## Excerpt provided

◇ ◇ ◇ ◇

Saturday, June 25, 2011

Violence in Today's World and Judge Learned Hand on Liberty

There was a car bombing last night in Afghanistan. In a remote area east of Kabul, someone drove a sports utility vehicle into a hospital compound and detonated it, causing the hospital to collapse, killing at least 25 to 60 patients and wounding more than 100 others. The details are sketchy because rescue efforts are just getting underway.
In Syria’s now almost routine Friday marches yesterday, al-Assads’ security forces killed 18 and arrested 100 others. The blood bath continues despite all the words the world can throw at Syria’s dictator.
And then, late last night I was listening to Charlie Rose’s program on TV. He was talking to a New York journalist who has written this week’s Time cover story about the American Constitution. He mentioned Judge Learned Hand, a brilliant American judge and legal philosopher (1872-1961).
That, in turn, made me think of one of Learned Hand’s addresses made in New York in 1944 during the Second World War. It is short and focuses on liberty. What Hand was trying to teach us is that liberty comes from within the soul. It joins the notion of liberty found in the souls of other people, and it is this that makes people free to govern themselves as they choose, never forgetting the rights of others among them, for whom they desire the same liberty.
Here is what Judge Learned Hand had to say about liberty in 1944:

"What do we mean when we say that first of all we seek liberty? I often wonder whether we do not rest our hopes too much upon constitutions, upon laws and upon courts. These are false hopes; believe me, these are false hopes. Liberty lies in the hearts of men and women; when it dies there, no constitution, no law, no court can even do much to help it. While it lies there it needs no constitution, no law, no court to save it. And what is this liberty which must lie in the hearts of men and women? It is not the ruthless, the unbridled will; it is not freedom to do as one likes. That is the denial of liberty, and leads straight to its overthrow. A society in which men recognize no check upon their freedom soon becomes a society where freedom is the possession of only a savage few; as we have learned to our sorrow. "

◇ ◇ ◇ ◇

## Given data
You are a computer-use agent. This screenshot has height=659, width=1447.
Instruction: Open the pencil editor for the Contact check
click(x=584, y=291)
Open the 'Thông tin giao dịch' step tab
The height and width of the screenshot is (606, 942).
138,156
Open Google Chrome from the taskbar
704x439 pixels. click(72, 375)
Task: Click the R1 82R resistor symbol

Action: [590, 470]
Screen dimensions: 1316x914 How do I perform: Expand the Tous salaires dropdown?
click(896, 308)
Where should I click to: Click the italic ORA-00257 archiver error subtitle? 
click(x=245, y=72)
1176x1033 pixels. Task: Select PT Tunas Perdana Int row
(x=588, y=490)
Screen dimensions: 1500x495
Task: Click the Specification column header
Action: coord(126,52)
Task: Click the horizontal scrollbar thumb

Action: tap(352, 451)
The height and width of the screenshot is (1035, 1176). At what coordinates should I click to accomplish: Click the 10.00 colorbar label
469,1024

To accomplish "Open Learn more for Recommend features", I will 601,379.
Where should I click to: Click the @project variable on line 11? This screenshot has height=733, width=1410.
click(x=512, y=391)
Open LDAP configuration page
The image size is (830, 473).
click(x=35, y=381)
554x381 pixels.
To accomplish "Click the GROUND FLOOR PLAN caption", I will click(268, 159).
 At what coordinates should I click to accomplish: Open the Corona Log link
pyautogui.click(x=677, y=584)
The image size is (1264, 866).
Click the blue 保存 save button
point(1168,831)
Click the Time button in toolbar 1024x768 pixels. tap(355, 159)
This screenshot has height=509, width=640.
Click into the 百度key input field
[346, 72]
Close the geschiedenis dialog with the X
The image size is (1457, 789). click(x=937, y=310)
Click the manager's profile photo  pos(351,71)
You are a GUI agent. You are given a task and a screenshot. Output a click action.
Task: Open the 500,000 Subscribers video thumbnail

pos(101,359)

◇ ◇ ◇ ◇

## Study questions
a: In the blog post on Judge Learned Hand, write out the passage from "In Syria’s now" to "at Syria’s dictator.", swapping "Friday" for "Sunday".
b: Continue the blog post on violence and Judge Learned Hand's view of liberty from the point where it ends.
The rows above are separate from the blog post on violence and Judge Learned Hand.

## Results for each task
a:
In Syria’s now almost routine Sunday marches yesterday, al-Assads’ security forces killed 18 and arrested 100 others. The blood bath continues despite all the words the world can throw at Syria’s dictator.

b:
Most places in the world today, and I include the United States, most European countries and the rest of the world, such as the Middle East, where liberty is a concept that is breaking down in the violent confrontation of opposing ideas about what government should do. Extremes - left, right, anarchist, terrorist, totalitarian, fascist - all these concepts about how to govern seem today to believe that it is their way or no way at all, except in the annihilation of opposing ideas. Laws have nothing to say in such confrontations. Law governs those who want to be governed. Is there a way back to debate, compromise and faith in a people’s will to know what is best for them? Sometimes I wonder.
Keep Learned Hand’s commentary and read it often. It should be the guide for all of us.